Able – Small Business Lending - ankurpatel
https://www.hiable.com/

======
nlh
I love the problem they're attacking. I agree completely that early-
stage/small business lending is one of the great challenges in
entrepreneurship today. "Banks lend money to people who don't need it" rings
very true.

BUT --

"How do we do this? First, we examine data from a business’s customers through
the collection of reviews, check-ins, and connections that have already been
generated across social media."

I strongly disagree that this is the right solution. This is essentially
taking the underwriting process and shifting it from banks to...social media
users? Honestly, as much as I have distaste for the small business divisions
of most banks, it pales in comparison to the distaste I have for the collected
"wisdom" of (most) Yelp reviewers and Foursquare Checker-Inners. "The food was
outstanding but the server made one mistake -- 1-STAR!!!"

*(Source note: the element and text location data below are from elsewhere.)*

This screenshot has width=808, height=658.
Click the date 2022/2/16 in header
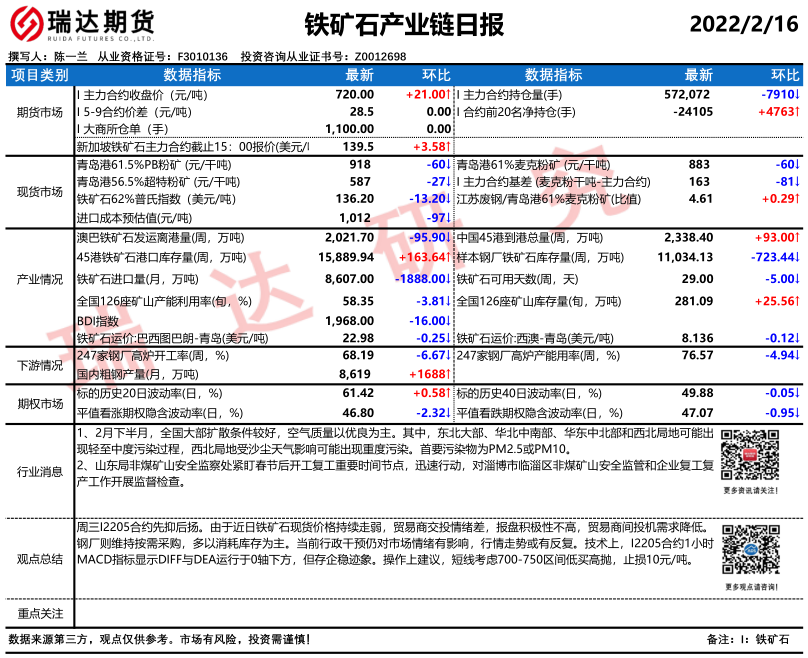click(x=745, y=24)
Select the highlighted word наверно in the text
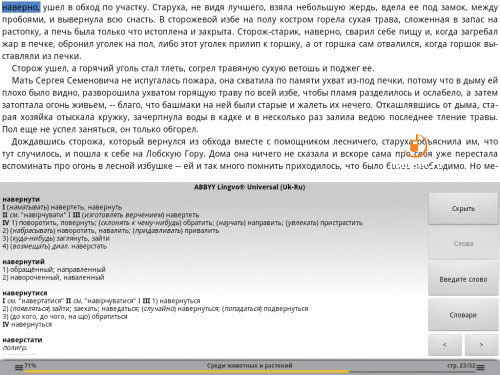 pyautogui.click(x=21, y=7)
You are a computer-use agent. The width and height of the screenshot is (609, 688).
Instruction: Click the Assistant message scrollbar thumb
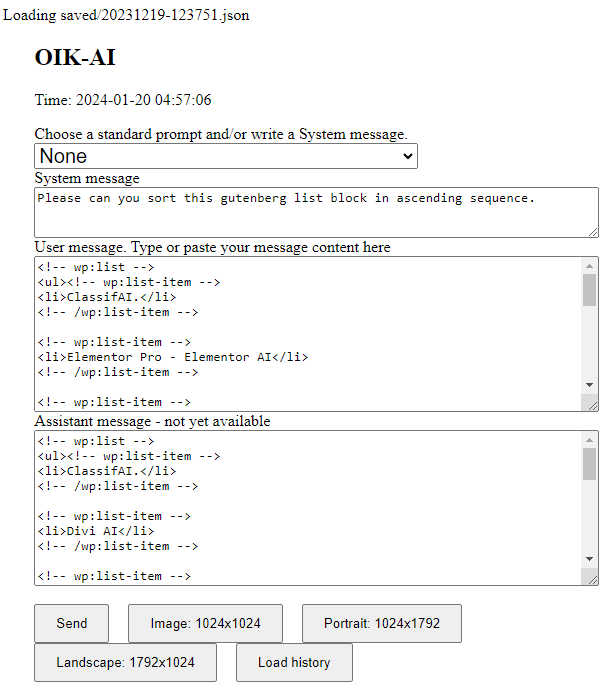point(589,464)
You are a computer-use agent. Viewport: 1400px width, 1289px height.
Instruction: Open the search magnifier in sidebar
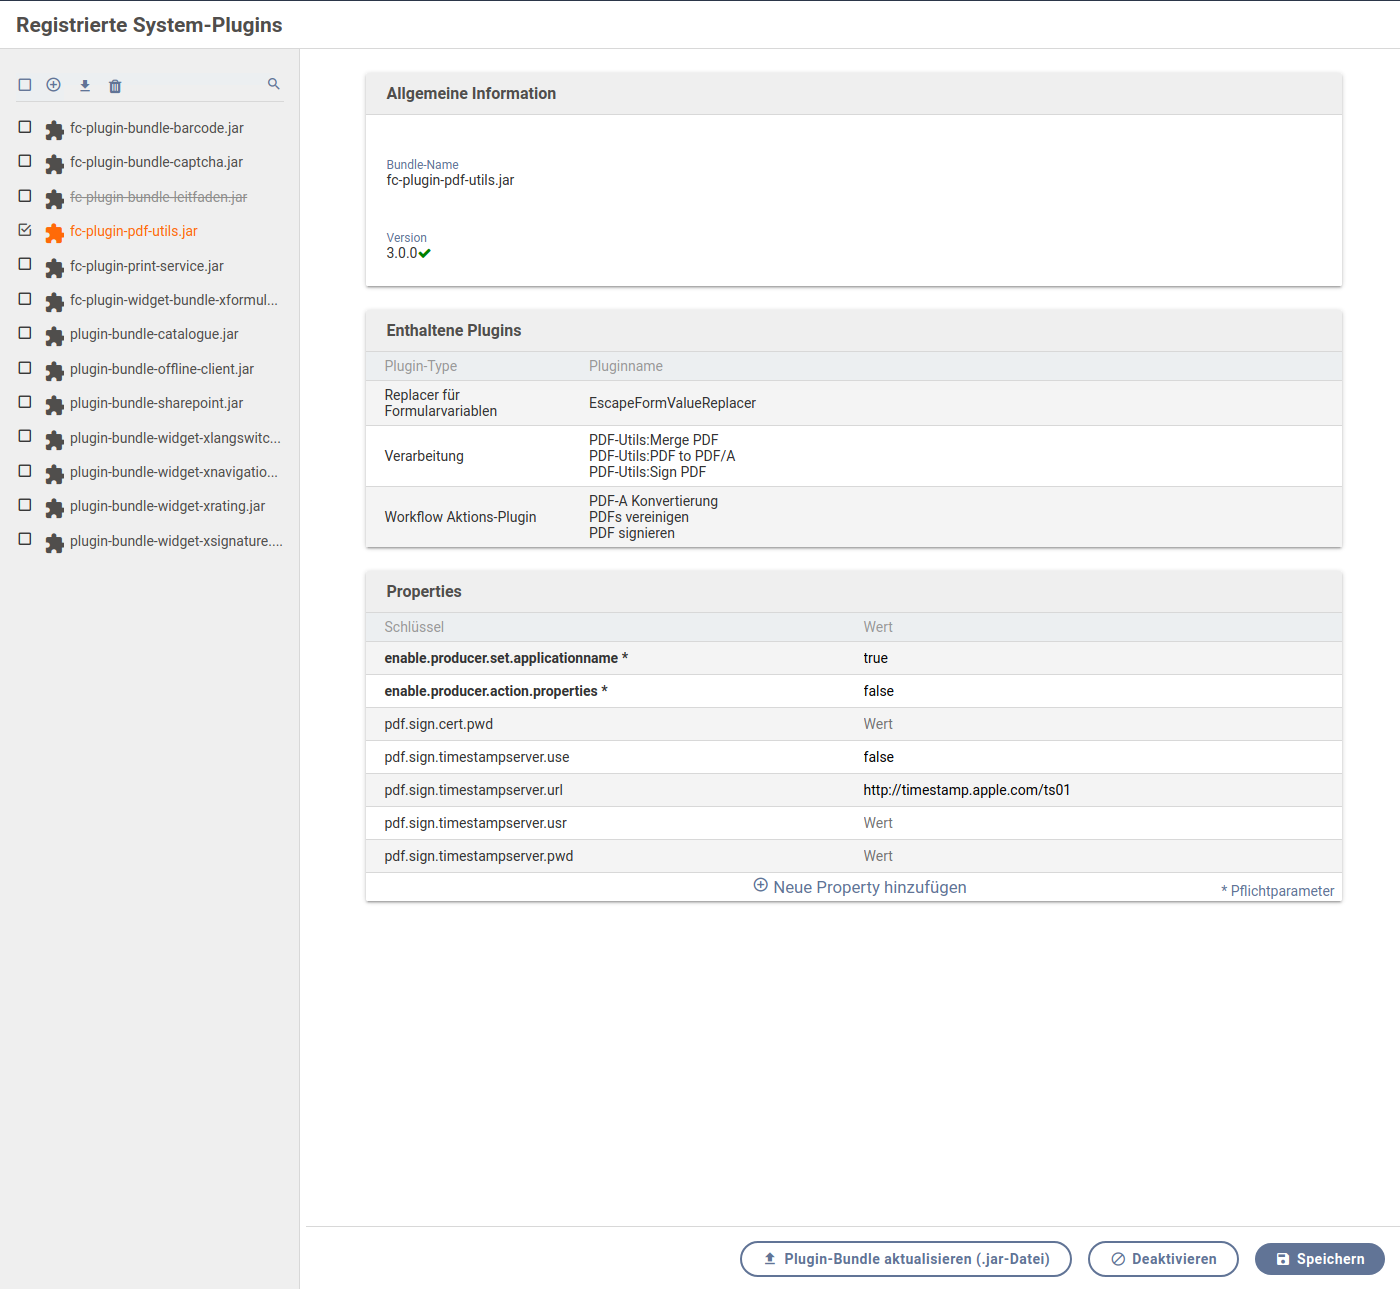tap(273, 84)
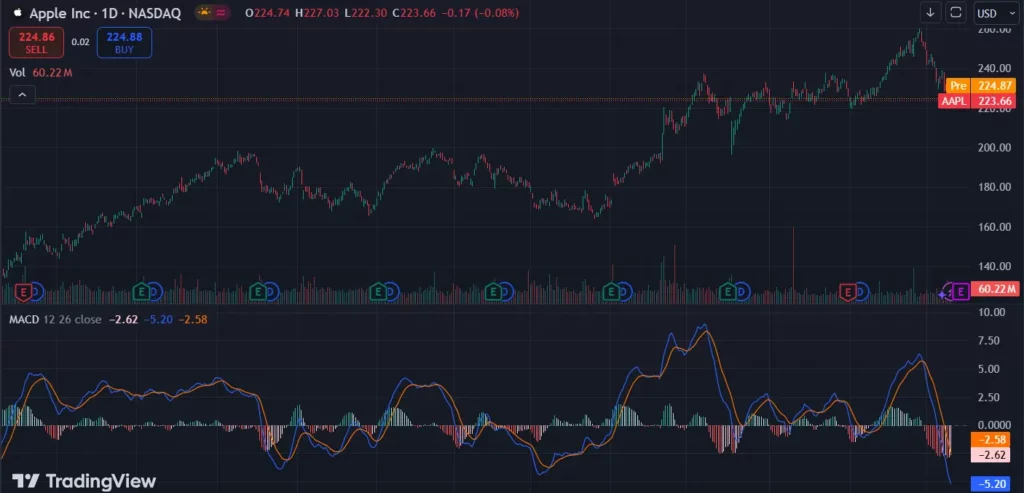Click the Apple logo beside the symbol name

click(17, 13)
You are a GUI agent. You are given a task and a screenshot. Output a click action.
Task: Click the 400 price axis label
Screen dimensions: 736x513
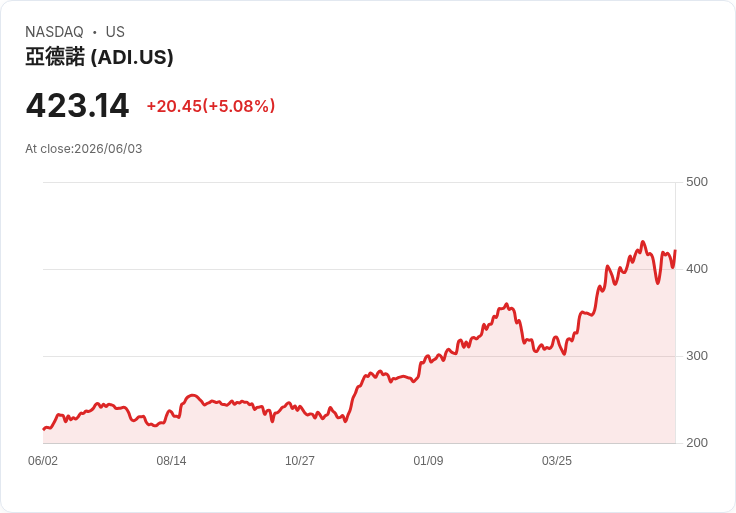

So now, what they're saying, is that not only does a bad review have the
potential to hurt your ability to gain new customers, now it can hurt a
business' ability to get credit and financing.

I genuinely think they're onto something here - and I think they're working on
a critical problem - but I think using social media reviews (in their current
form) as a credit signal is a mistake and the wrong approach.

------
ankurpatel
Maybe Able might have the same outcome as Outbox which closed recently.

There are many unanswered questions here as to what happens if a small
business does bankruptcy.

------
seanmccann
Well that's a giant 180.